Lines from the one containing "You are a GUI" through the last line of the records below are to be repeated exactly.

● ● ● ● ●

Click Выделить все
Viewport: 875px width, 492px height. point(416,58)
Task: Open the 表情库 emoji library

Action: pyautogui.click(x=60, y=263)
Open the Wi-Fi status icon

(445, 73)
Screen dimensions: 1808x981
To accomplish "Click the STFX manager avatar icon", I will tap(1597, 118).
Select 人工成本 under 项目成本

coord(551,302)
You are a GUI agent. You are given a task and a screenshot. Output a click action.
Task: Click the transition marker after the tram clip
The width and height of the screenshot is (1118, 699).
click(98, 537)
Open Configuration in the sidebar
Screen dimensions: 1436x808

● ● ● ● ●

Result of the task:
You are a GUI agent. You are given a task and a screenshot. Output a click action.
Task: Click the transition marker after the tram clip
The width and height of the screenshot is (1118, 699).
click(98, 537)
Open Configuration in the sidebar
Screen dimensions: 1436x808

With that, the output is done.